Your output should consist solely of the lines from the one holding "Where should I" to the end of the records below, inclusive, reproduced exactly and free of pictures.

——————————

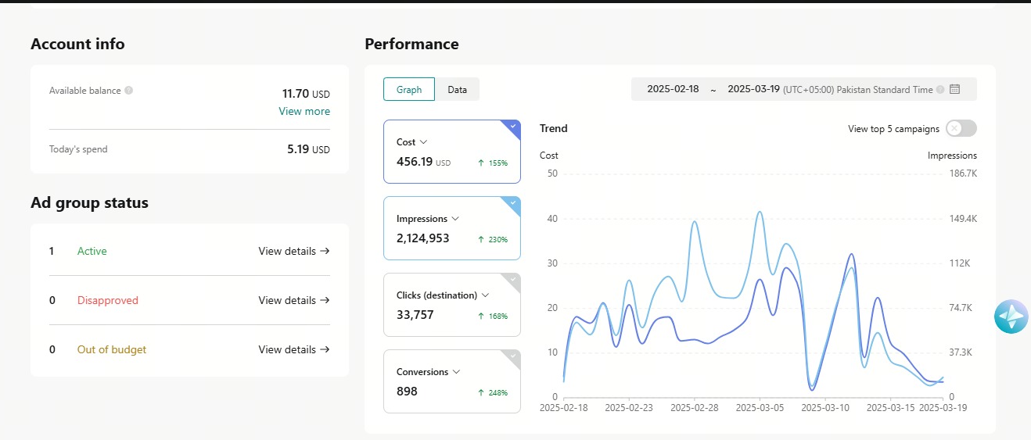Image resolution: width=1031 pixels, height=440 pixels.
Task: Click the View more balance link
Action: pyautogui.click(x=304, y=111)
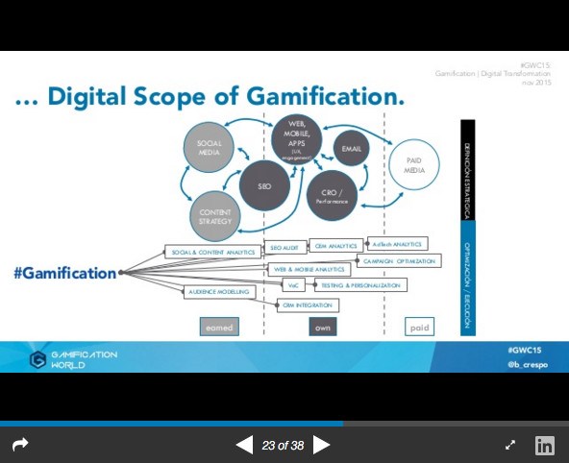Click the 'earned' label box
This screenshot has height=463, width=569.
click(x=219, y=327)
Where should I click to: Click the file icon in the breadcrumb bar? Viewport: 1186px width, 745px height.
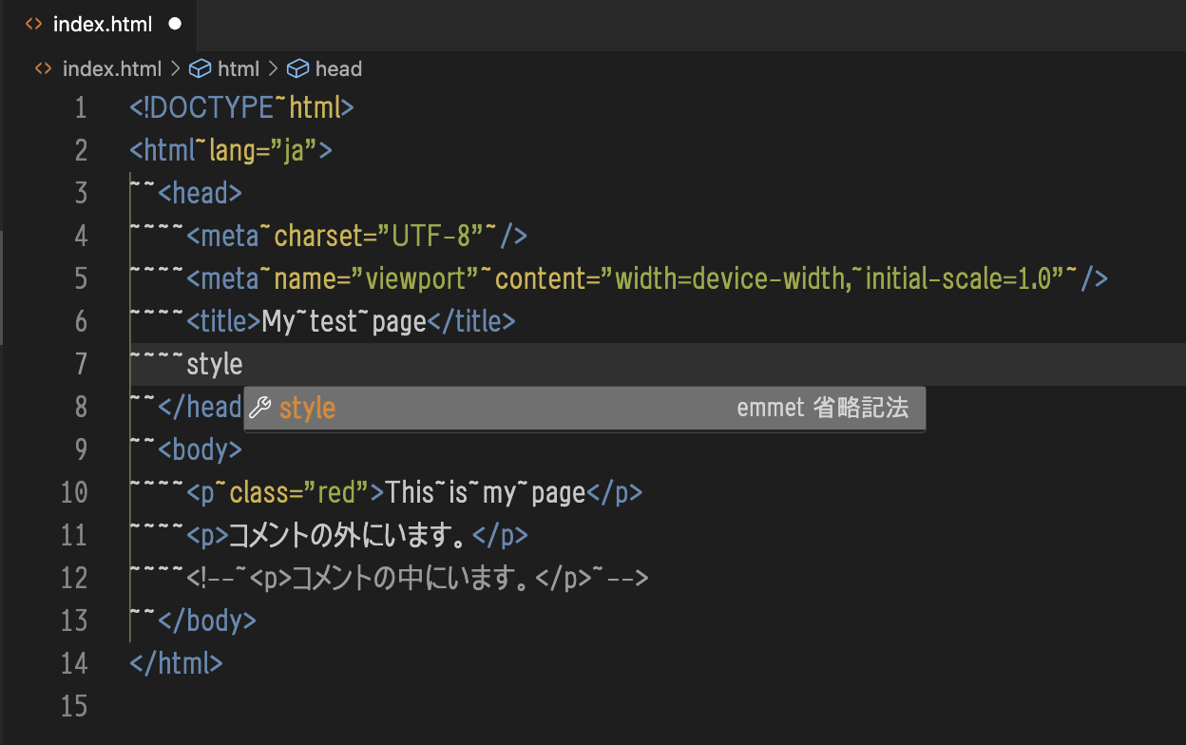[x=42, y=68]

——————————

Solution:
Where should I click to: Click the file icon in the breadcrumb bar? Viewport: 1186px width, 745px height.
[x=42, y=68]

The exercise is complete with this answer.